Der Artikel ist nicht nur deswegen lesenswert, weil er die Nähe von linkem und rechtem libertärem und populistischem Denken als eine Grundkonstellation der Gegenwart verdeutlicht, und damit auch die Zwillingsbruderschaft von Etatismus und libertärer Staatskritik. Er zeigt der aufmerksamen Leserin auch die Grenzen der marxistischen Staatsanalyse auf. Diese kann zwar die Widersprüche souverän aufzeigen, in denen kapitalistische Staaten generell, und speziell in Pandemien stecken.

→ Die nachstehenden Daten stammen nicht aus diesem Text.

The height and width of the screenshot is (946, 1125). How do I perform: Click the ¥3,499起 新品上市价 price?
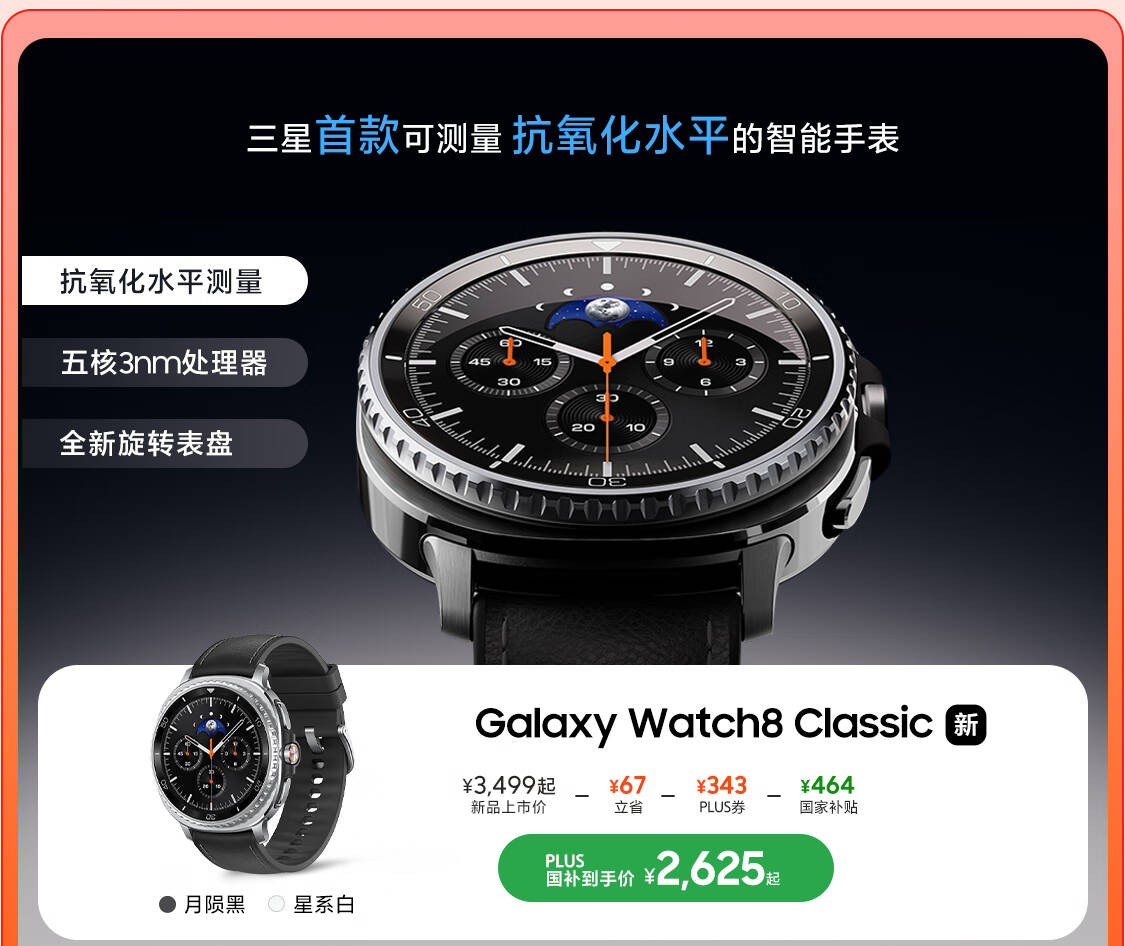click(x=509, y=795)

Doch sie bleibt am Ende, wenn sie nicht über diese generelle marxistische Staatstheorie hinausgeht, unpolitisch, da sie auf die meisten konkreteren Fragen nach politischen Strategien der Linken in Sachen Infektionsschutz und Gesundheitspolitik keine inspirierenden Antworten gibt, die über allgemeine theoretische Hypothesen hinausgehen. Dafür braucht man eine über die orthodoxe marxistische Lehre hinausgehende Staatstheorie neomarxistischer, demokratisch-sozialistischer Art, die sich konkreter mit der Problematik der Verhältnismäßigkeit von demokratischen Eingriffen des Rechtsstaates in Grundrechte auseinandersetzt. Anstatt bescheidwisserisch pauschal 'den Staat' auf seine Rolle als idealen Gesamtkapitalisten zu reduzieren - und damit demokratisch-sozialistische Reformperspektiven zugunsten einer vagen Lehre von 'Revolution' oder 'Systemwechsel' außer acht zu lassen.